It's located in rural northern Wisconsin. I live in Minnesota outside of its
broadcasting range, but I always look forward to listening to it on my trips
to visit my relatives who live in the upper peninsula of Michigan.

The first time I listened to it the DJ had his 4 year old daughter with him in
the studio and during one of the breaks she asked him to sing her favorite
song. He obliged and it was some depressing country song, but towards the end
she joined in enthusiastically, breaking the tension. It was very
heartwarming.

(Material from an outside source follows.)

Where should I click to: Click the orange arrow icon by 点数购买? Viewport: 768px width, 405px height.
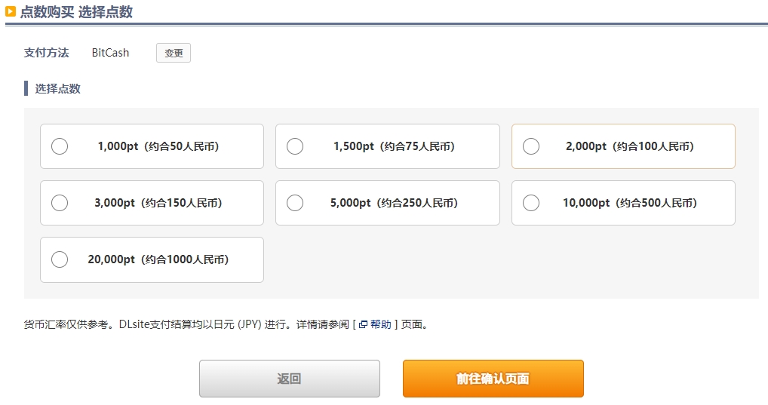coord(11,11)
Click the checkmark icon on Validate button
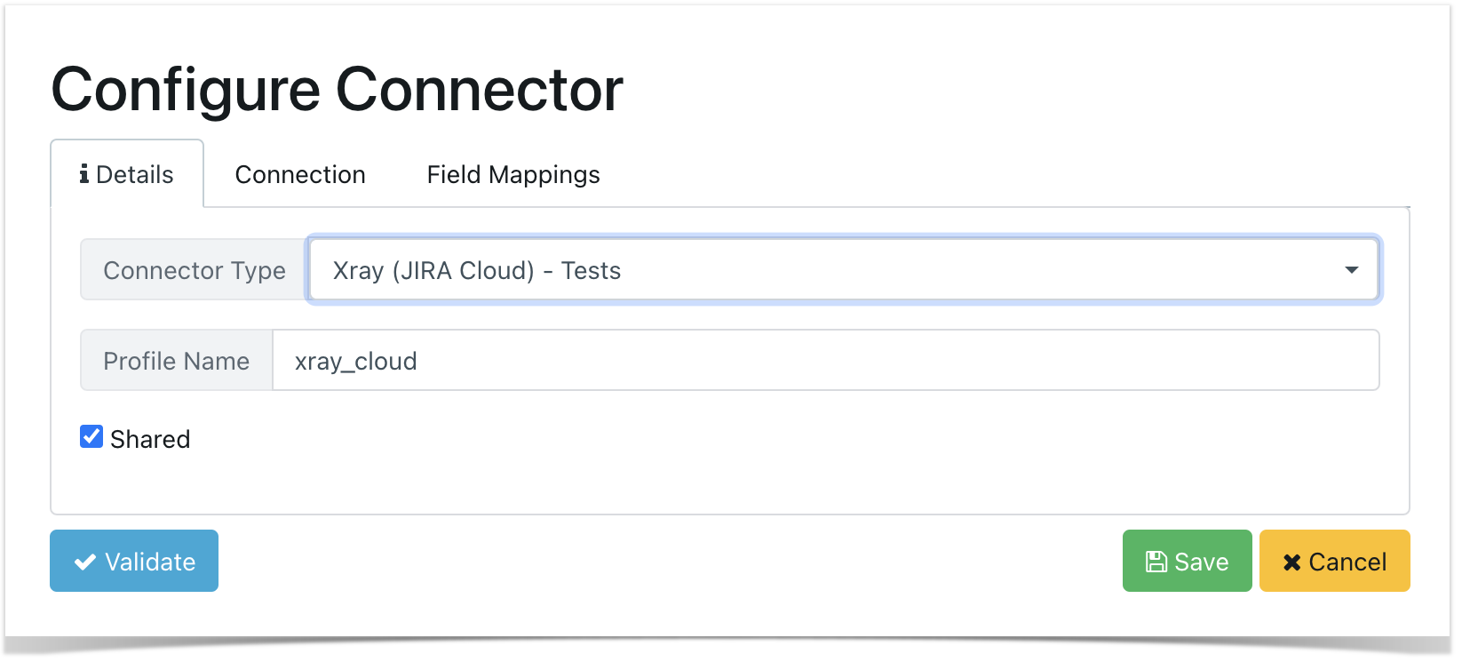The height and width of the screenshot is (662, 1462). click(x=85, y=562)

That is my favorite radio memory and the kind of radio you don't
get from corporate stations.

After that I looked the station up and learned that it was founded to bridge
the divide between the Native American and white populations of the region
between whom there were significant racial tensions. I can't speak to whether
it did or not, but it certainly seems like it has. One year while driving
through I caught a live broadcast of a pow-wow which was a delightful
surprise.

A few years ago I was driving through the area and I couldn't pick them up.
The next town I got to I stopped to look up the station to see if I had just
forgotten the right frequency but it turned out that their transmitter had
broken and needed a complete replacement. In the end it took them about a year
to raise the funds to buy and install the new transmitter and I think they are
still operating at reduced power because their antenna needs to be replaced
(which is apparently in part what caused the original transmitter to break).
It just goes to show how fragile these institutions that can form the pillars
of communities can be.

They do broadcast online, but I find that when I'm not traveling I mostly
listen to local stations here in Minneapolis. Minneapolis is almost certainly
a beneficiary of the policies the article cites as the cause of the decline of
rural radio. Radio here is as vibrant and alive as it's ever been (at least
that I've been around). I have 6 different public stations that all have
different programming in my car presets and there are many more commercial
stations I listen to on occasion. The FM dial is completely packed (I don't
think there are _any_ open frequencies right now) and the AM dial is pretty
full as well. I just wish this did not come at the expense of my rural
neighbors (and I don't think it has to).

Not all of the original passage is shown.